How long should I wait to use breather after eating breakfast or dinner
Joyce, depending on your underlying lung health and muscle strength you might start training on 1-1 which is the lowest setting or 2-2. Most of my patients start at Inspiratory-Expiratory settings of of 2-2.How quickly you advance depends also on your underlying strength. If you are a healthy adult, then, yes you will probably adjust settings weekly. If you have Parkinson’s or related diagnosis, you might not progress as quickly. The RMT kit, includes a manometer, which is a pressure guage. When connected to the Breather, it provides feedback to you regarding how much pressure you are generating and is helpful for feedback and more targeted training. You can find a video of a patient using the manometer on my website.https://voiceaerobicsdvd.com/product/rmt-accessory-kit/
Anytime you order an item from my webiste, including the Breather, you are eligible for a no cost consult via ZOOM, so if that is something you would like to schedule feel free to reach out via email at: email@example.com
Do I start on setting 1 then work to setting 5 6 7 an what is a RMT I only have the breather
Hello, Mary, thank you for your comment. Are you using the Breather with the manometer that is packaged with the RMT kit?https://voiceaerobicsdvd.com/product/rmt-accessory-kit/ If not, I would recommend it as it helps in setting training targets and provides feedback during your training, helping you use the same effort on all of your reps and sets. Technique is important when using an RMT device, and that includes NOT puffing cheeks particularly at the higher settings. With COPD as an underlying diagnosis, your perceived level of effort and work of breathing should be a good guide. I would speak with your physician before moving on to a higher resistance device. Depending on your goals for device use, you may be fine using the device at lower settings.

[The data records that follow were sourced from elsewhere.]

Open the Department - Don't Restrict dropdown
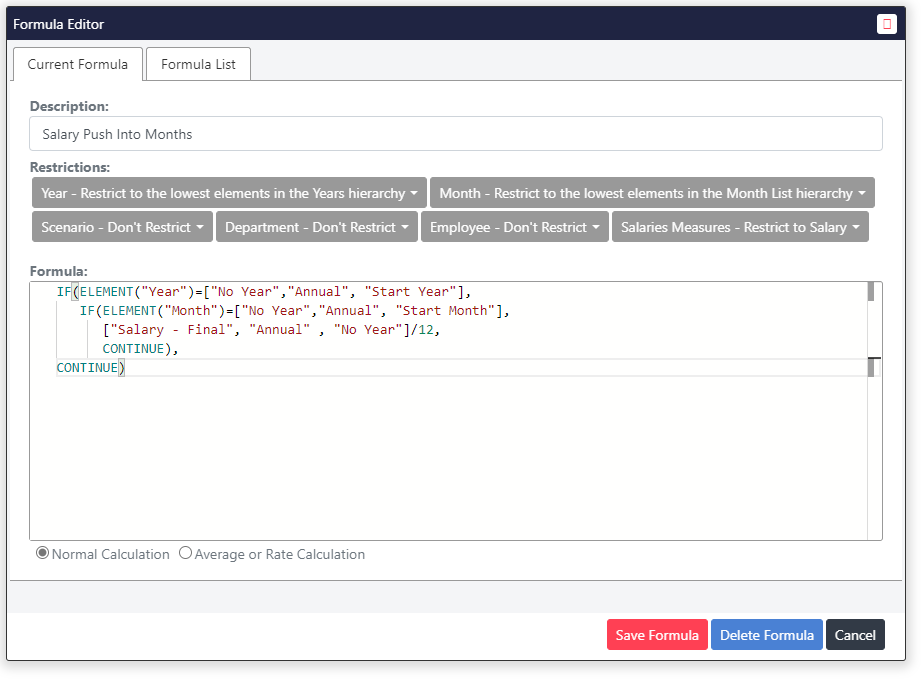pos(316,227)
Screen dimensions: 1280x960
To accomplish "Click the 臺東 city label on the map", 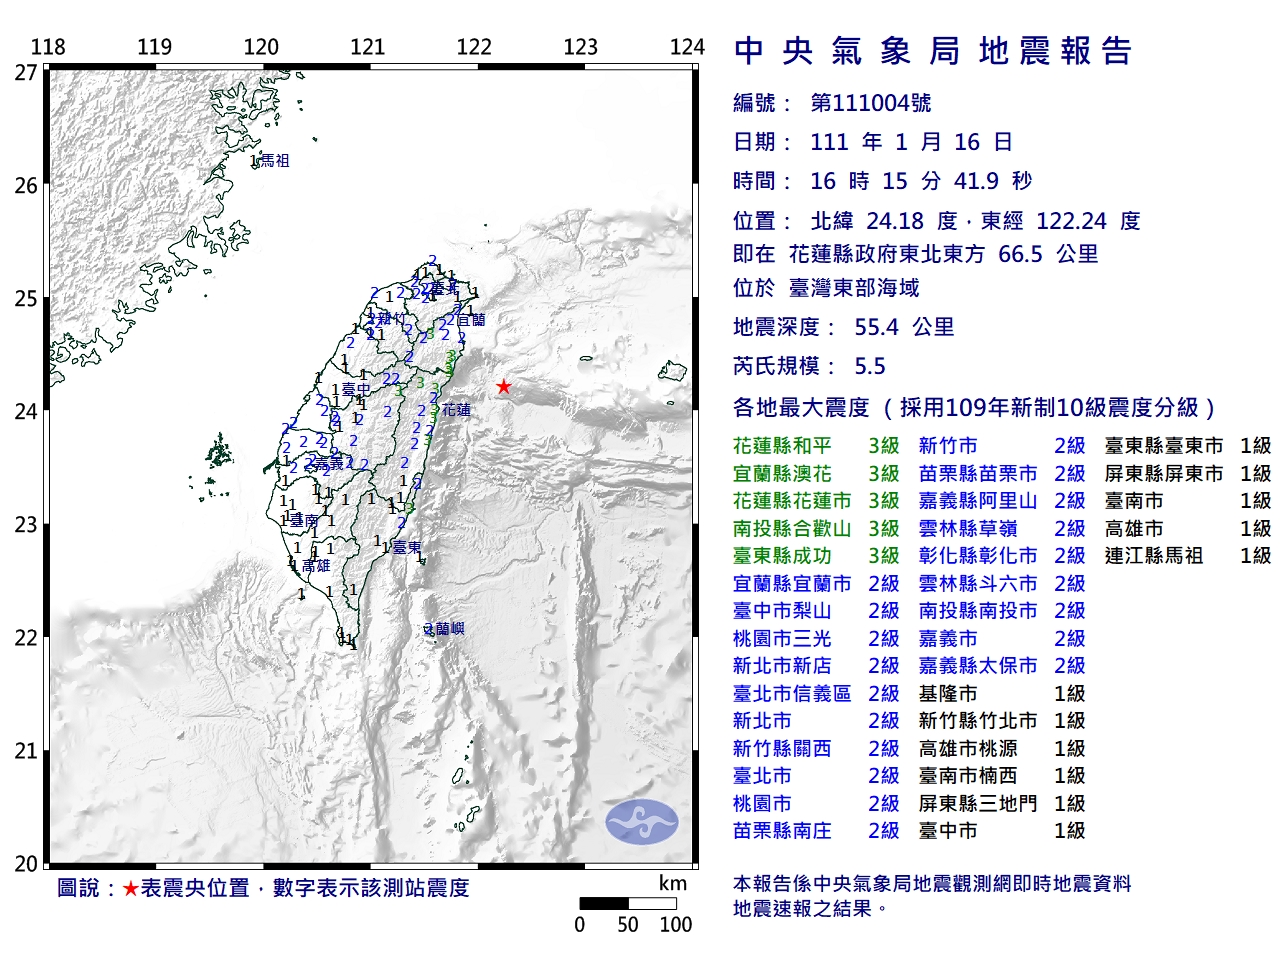I will [406, 547].
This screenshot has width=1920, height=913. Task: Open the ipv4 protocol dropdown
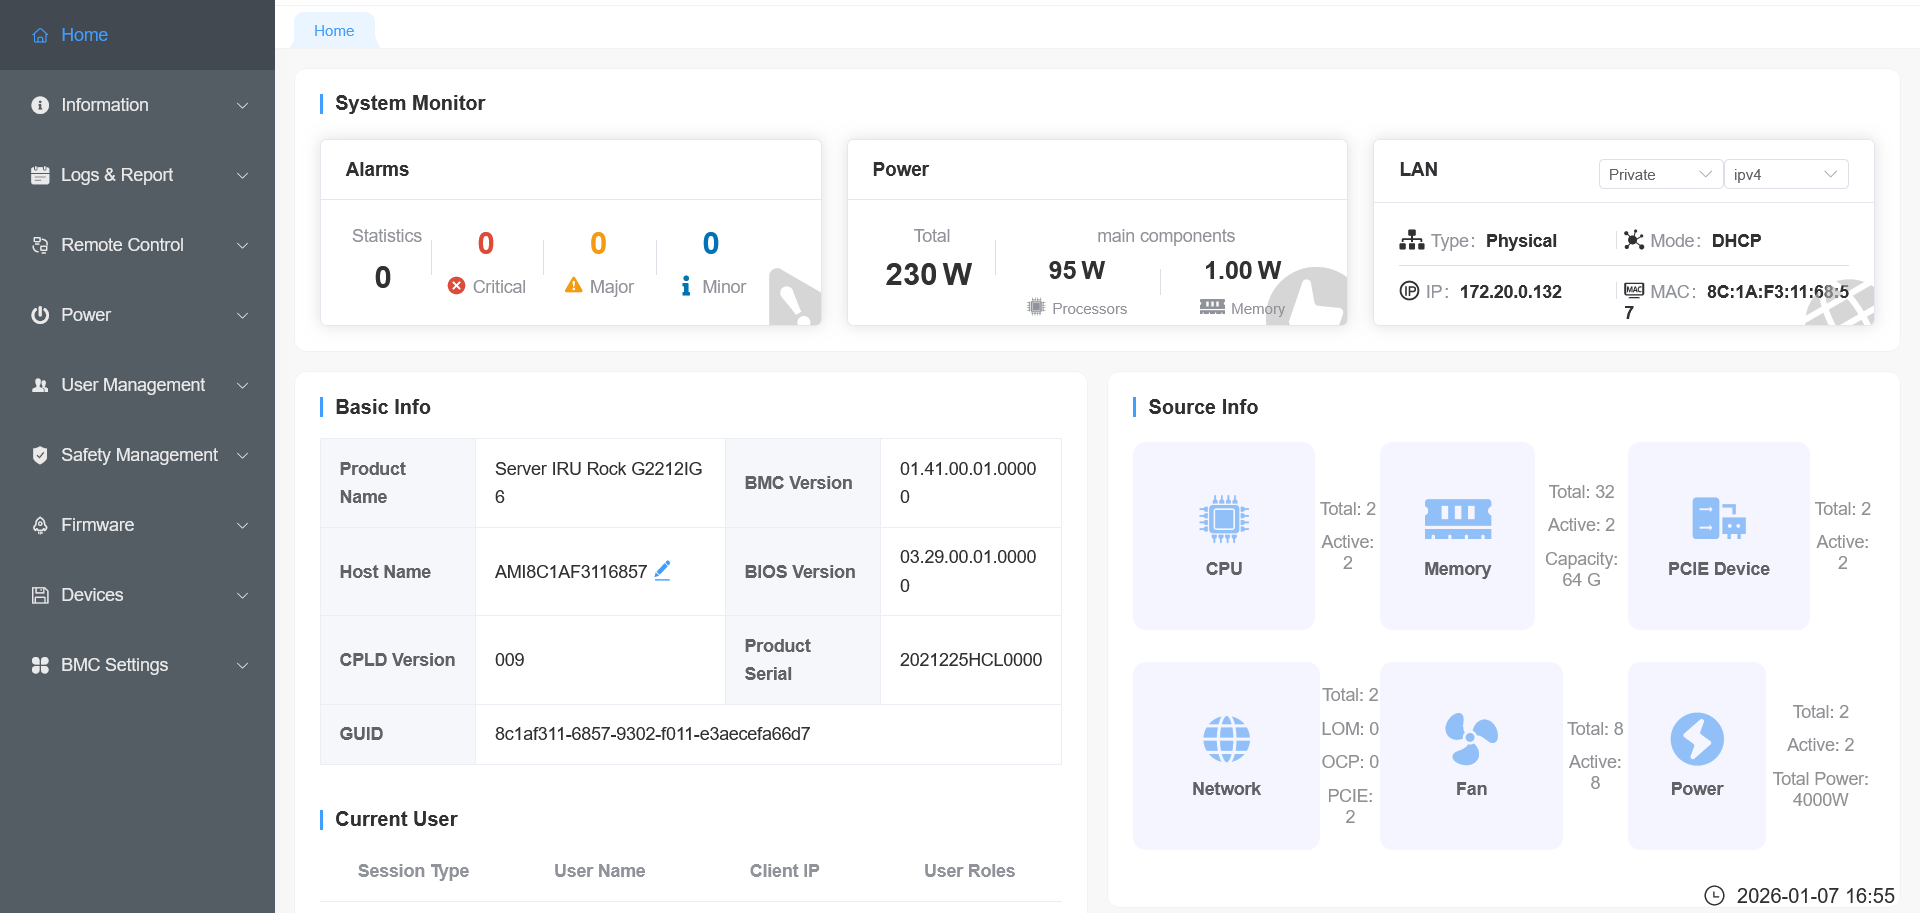point(1785,174)
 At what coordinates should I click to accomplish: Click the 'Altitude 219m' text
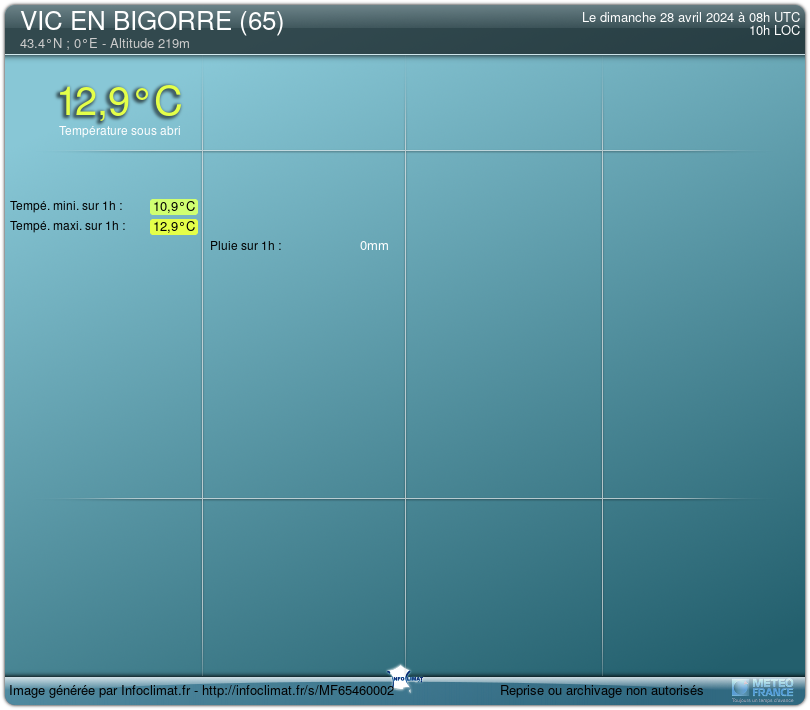150,44
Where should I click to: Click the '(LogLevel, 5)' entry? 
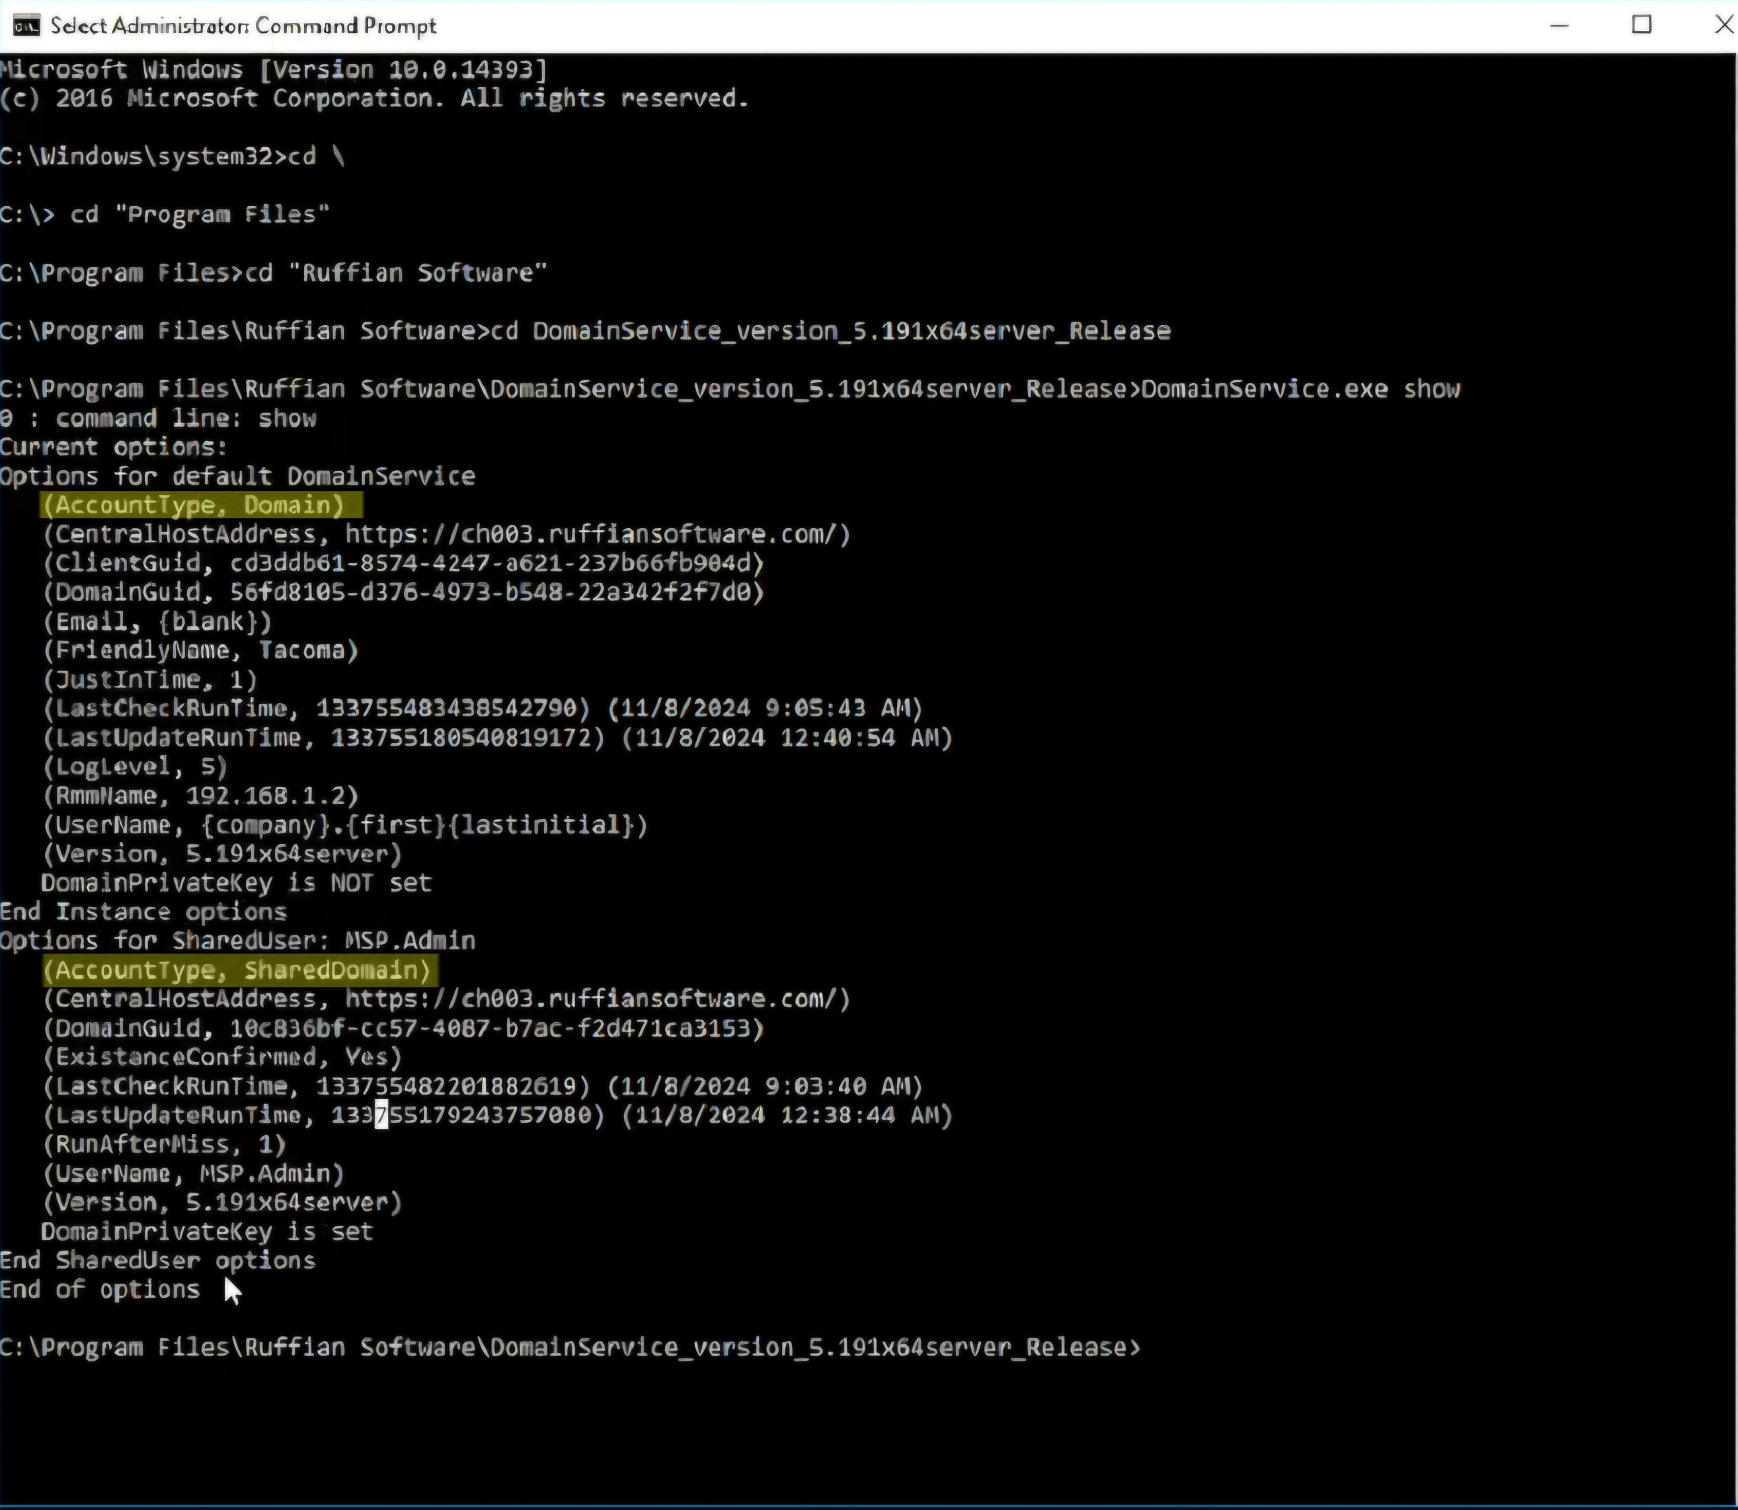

I”ve been using the breather for several weeks.i am up to setting 5 just a couple days ago,It is a little difficult but hoping it will become easier as i use it.I have copd,is it harmful to continue on that high setting,inhale and exhale are both on setting 5
Thank you, Laura, for your feedback. It was a pleasure working with you. I feel it’s important when people purchase products that they have an opportunity to ask questions,and obtain some coaching if needed. I am looking forward to hearing about your progress!
I was left with a cough due to severe allergies that weakened my vocal chords. The cough caused inflammation in my lungs and this went on for about three years. I work on keeping the allergies in control, but have found I needed some coaching on the vocal chords and expanding my lungs. I purchased The Breather and also the Respiratory Muscle Trainer and it has been a God sent. I reached out to Mary and she has been wonderful answering every question I have put out to her and she also did a live chat with me to go over everything. I highly recommend her! I’ve seen speech pathologist in the past, but Mary surpassed my expectations. I am planning on purchasing more of Mary’s products to even enhance my daily regimen and keep moving forward. Thank you so much Mary for your products and the time you put into what you do.